## Страница
★ ★ ★ ★

Теперь можно подвести некоторые итоги и эскизно наметить этапы становления и разрушения богослужебной певческой системы. Эти этапы образуют некую историческую структуру, которая может быть выражена схематически при помощи следующих параллельно сосуществующих рядов: заветы с отдельными лицами — ветхозаветное откровение — новозаветное откровение — обмирщение переживания откровения; тип сознания патриарха — тип сознания пророка — тип сознания монаха — тип сознания мирянина; хождение перед Богом — ревность — поклонение в духе и истине, аскетически осуществляемое, — поклонение в духе и истине, художественно переживаемое; безмолвие — статическая система текстов — динамическая система текстов — утрата переживания целостности текстовой системы; нет ни музыки, ни пения — музыкальная система, прообразующая богослужебно-певческую систему, — богослужебно-певческая система — музыкальная интерпретация богослужебных текстов. Из приведенной схемы видно, что богослужебное пение как реально существующая система являет себя только на третьем этапе исторической структуры, в то время как остальные этапы есть лишь подготовка к возникновению этой системы либо утрата ее.
То, что богослужебное пение, являя себя, как бы выходит из музыки, а утрачивая себя, уходит в музыку, порождает соблазн считать богослужебное пение областью музыки или очередным этапом истории музыки, как и поступает большинство современных исследователей. Однако это вырастание богослужебного пения из музыки есть всего лишь видимость, исчезающая при переходе от поверхностного рассмотрения к рассмотрению более углубленному. Такое рассмотрение вскрывает, в частности, тот факт, что богослужебное пение как динамическая система молитвенных текстов происходит не от какой-либо звуковысотной музыкальной системы, но от статической системы текстов, необходимым условием возникновения которой, в свою очередь, является взыскующее безмолвие. То, что в видимом историческом времени какие-то явления сменяют друг друга и образуют последовательность, отнюдь не свидетельствует об их генетической связи. Непосредственно следующие друг за другом явления могут иметь самостоятельные, несоприкасающиеся, параллельно сосуществующие генетические линии. До сих пор мы рассматривали эти линии отдельно, ибо говорили об исторической структуре музыки и об исторической структуре богослужебного пения, существующих самостоятельно и независимо друг от друга. Теперь же нам предстоит рассмотреть их во взаимодействии и именно так, как существуют они в живой исторической реальности. Однако это можно осуществить только тогда, когда мы полностью отдаем себе отчет в изначальной автономности генетико-исторической структуры музыки и генетико-исторической структуры богослужебного пения.

★ ★ ★ ★

## Задание
Перечислите все типы сознания, которые названы в схеме исторической структуры на странице выше.

## Исходные данные

★ ★ ★ ★

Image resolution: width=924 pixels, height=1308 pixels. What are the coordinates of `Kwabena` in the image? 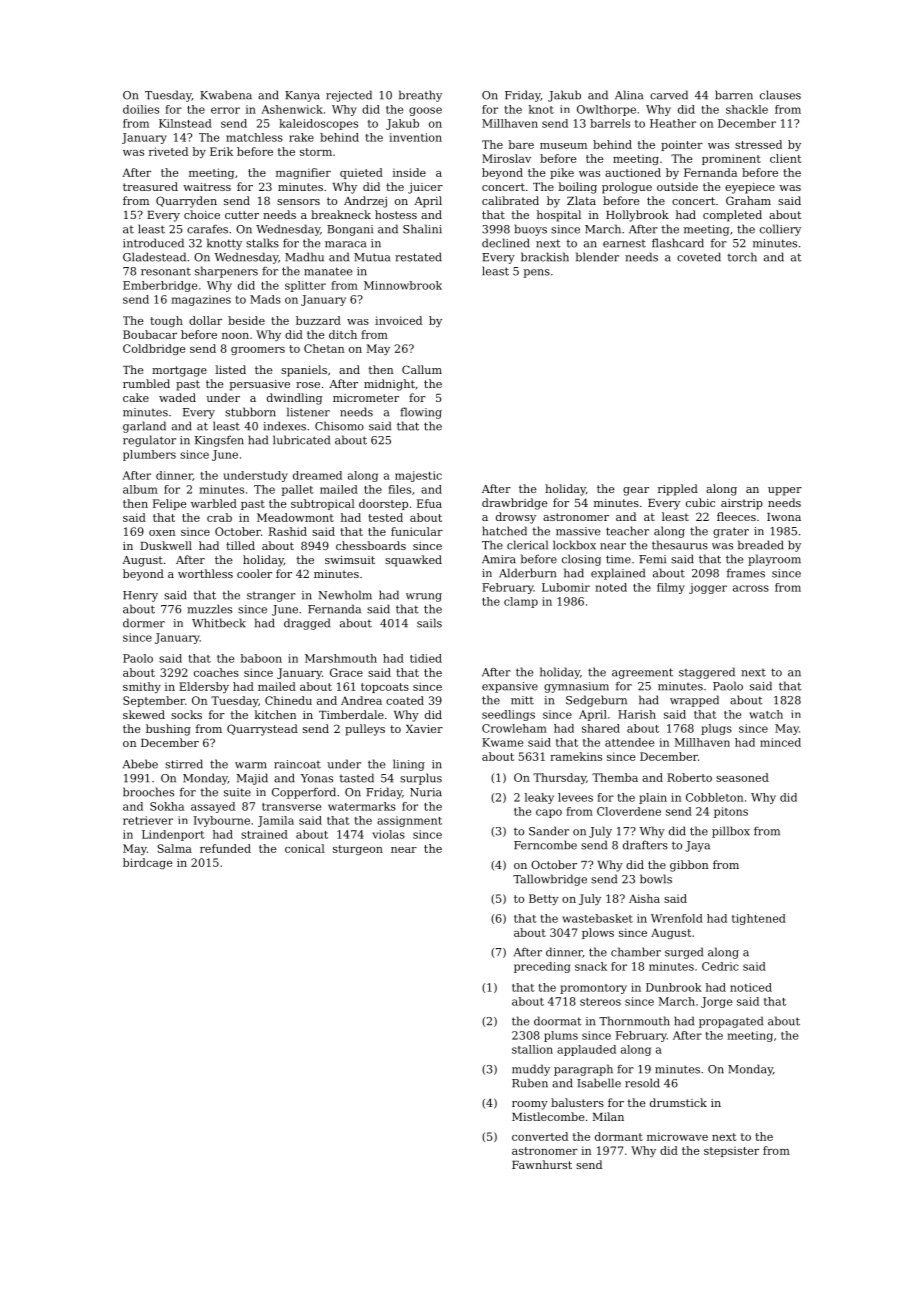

★ ★ ★ ★

## Решение задания
Тип сознания патриарха, тип сознания пророка, тип сознания монаха, тип сознания мирянина.